There is no doubt in my mind that GCSE are way harder than ‘A’ levels. It may sound surprising but it is true, the quantity of GCSEs staggers even the brightest of minds and conclusively leaves you a numb stupefied mess that wishes to vow never to take another examination again.
Although school for me has always been a little different to everybody else. My brain has been wired back to front, topsy-turvy and consequently I seem to be living in a world full of opposites. I know it sounds ridiculous, perhaps even a little strange but for me dyslexia is like an eccentric gift.
I don’t consider it any problem that I am dyslexic. I am grateful that my dyslexia is only light. I often get my opposites confused, find directions hopelessly confusing, maths is an alien language and my auditory memory is rather bad.
School has provided me a challenge not only academically but personally. I have had to recognise the various problems I have and find ways to get around them. The concept of milk going on the cereal and water going in the cup was difficult to grasp when I was 5 years old.

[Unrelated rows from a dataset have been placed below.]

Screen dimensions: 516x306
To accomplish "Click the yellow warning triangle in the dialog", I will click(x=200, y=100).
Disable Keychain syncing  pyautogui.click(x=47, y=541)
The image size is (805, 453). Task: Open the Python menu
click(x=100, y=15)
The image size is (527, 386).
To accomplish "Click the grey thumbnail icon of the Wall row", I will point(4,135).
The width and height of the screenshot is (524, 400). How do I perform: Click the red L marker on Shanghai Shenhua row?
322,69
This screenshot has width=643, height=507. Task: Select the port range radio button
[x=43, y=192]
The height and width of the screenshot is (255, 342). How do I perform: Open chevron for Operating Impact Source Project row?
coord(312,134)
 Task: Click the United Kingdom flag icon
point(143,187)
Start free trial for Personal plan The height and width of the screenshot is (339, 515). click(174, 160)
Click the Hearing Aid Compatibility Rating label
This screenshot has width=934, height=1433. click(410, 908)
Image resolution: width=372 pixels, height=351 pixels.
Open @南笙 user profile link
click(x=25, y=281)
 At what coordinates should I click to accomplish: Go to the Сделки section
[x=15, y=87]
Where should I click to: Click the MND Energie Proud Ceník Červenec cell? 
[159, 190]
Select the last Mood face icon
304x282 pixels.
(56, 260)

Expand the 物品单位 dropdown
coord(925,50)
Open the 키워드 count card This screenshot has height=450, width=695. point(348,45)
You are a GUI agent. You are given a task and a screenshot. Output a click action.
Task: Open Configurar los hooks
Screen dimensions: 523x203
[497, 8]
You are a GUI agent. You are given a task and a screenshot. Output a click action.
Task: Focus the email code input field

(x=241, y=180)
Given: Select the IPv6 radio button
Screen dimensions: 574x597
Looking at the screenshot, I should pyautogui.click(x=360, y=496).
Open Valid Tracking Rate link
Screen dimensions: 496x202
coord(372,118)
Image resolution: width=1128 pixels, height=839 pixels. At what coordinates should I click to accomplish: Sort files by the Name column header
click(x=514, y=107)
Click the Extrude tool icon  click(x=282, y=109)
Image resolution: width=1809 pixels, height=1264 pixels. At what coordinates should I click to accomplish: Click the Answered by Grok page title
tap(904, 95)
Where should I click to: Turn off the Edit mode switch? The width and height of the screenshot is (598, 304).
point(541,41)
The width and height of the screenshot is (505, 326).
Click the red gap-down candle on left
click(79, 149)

Now as a student proceeding to finish his A level exams I would be lying if my dyslexia challenge is now finished. I have to accept that my brain has been wired back to front and that everybody else is usually just talking incorrectly, I’m normal. What I can say is that dyslexia is not a problem, I have beaten it academically and have achieved higher than those without dyslexia.
At school it is very easy for fellow students to mock, in the past I have occasionally experienced such instances, especially with grasping mathematical concepts. However, just because I can’t understand Pythagoras’s Theorem does not mean I cannot understand the possible influence Pythagoras had upon Plato.
A while ago I wrote an article for the British Dyslexia Magazine explaining the certain difficulties of being dyslexic at school and the methods to get around them. Of course bullying was common in Primary School, after all I couldn’t read until I was eight, but something which is always true about the bully is that personally he is not satisfied and usually suffering from far worse issues.
From what I have observed dyslexia is usually the bully at school. It makes academic life that little bit more difficult, socially can make it difficult to relate but ultimately we have to realise we must beat the bully. Dyslexia is the bully, beat it.